Protéger la vie privée des Canadiens et Canadiennes

Le CST mène ses activités dans le respect de toutes les lois du Canada, y compris la Charte canadienne des droits et libertés, le Code criminel, la Loi canadienne sur les droits de la personne et la Loi sur la protection des renseignements personnels. Par conséquent, le ministère de la Justice a sur place une équipe de conseillers juridiques qui sont régulièrement invités à prendre part aux réunions de comités et de la direction à tous les niveaux de l'organisme. Les conseillers sont également appelés à donner leur avis quotidiennement sur toute une gamme d'activités menées par le CST.

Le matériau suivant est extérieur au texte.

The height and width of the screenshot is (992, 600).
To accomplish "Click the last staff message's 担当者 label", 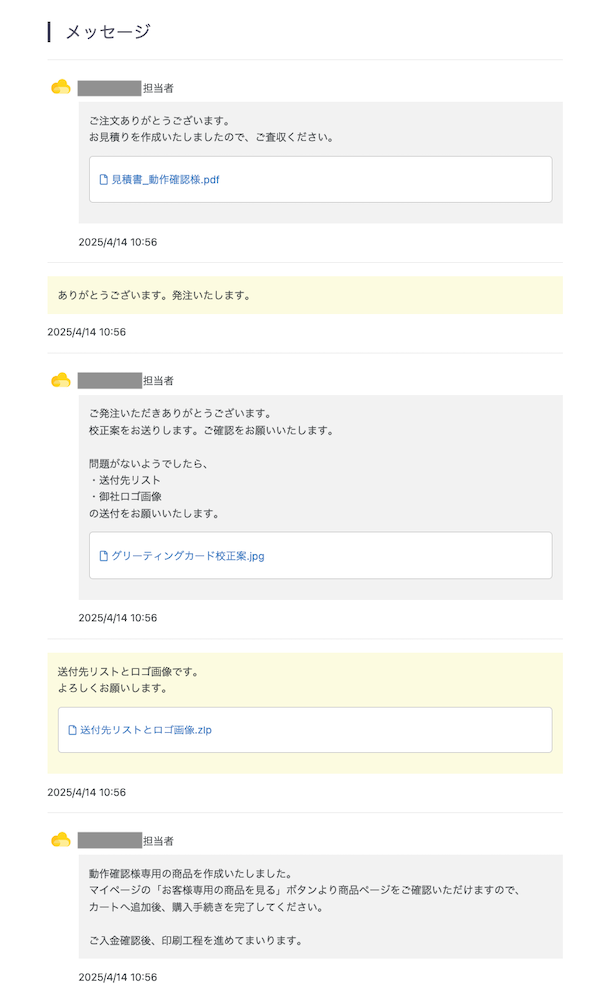I will (158, 841).
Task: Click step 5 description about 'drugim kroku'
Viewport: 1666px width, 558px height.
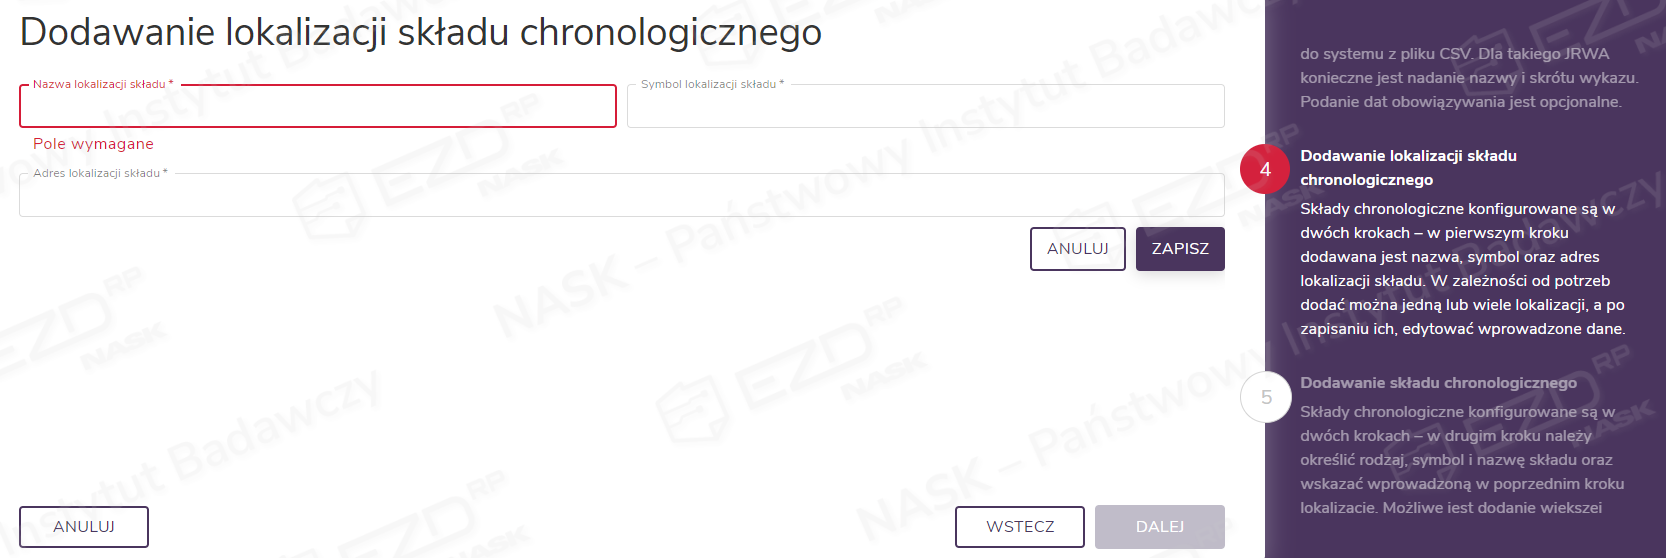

Tout comme les autres ministères et organismes du gouvernement fédéral, le CST est assujetti à des examens par le commissaire aux droits de la personne, le commissaire à la protection de la vie privée, le commissaire à l'information, le commissaire aux langues officielles et le vérificateur général. Ces dernières années, le commissaire à la protection de la vie privée, le commissaire à l'information et le vérificateur général ont tous trois mené des examens au CST, et n'ont soulevé aucune préoccupation relative au respect de la loi.

Il est signicatif que la loi qui donne au CST le pouvoir « d'acquérir et d'utiliser l'information provenant de l'infrastructure mondiale d'information » énonce également, de manière explicite, que le CST doit protéger la vie privée des Canadiens. C'est pourquoi le CST ne vise aucun Canadien ou toute personne au Canada dans le cadre de ses activités.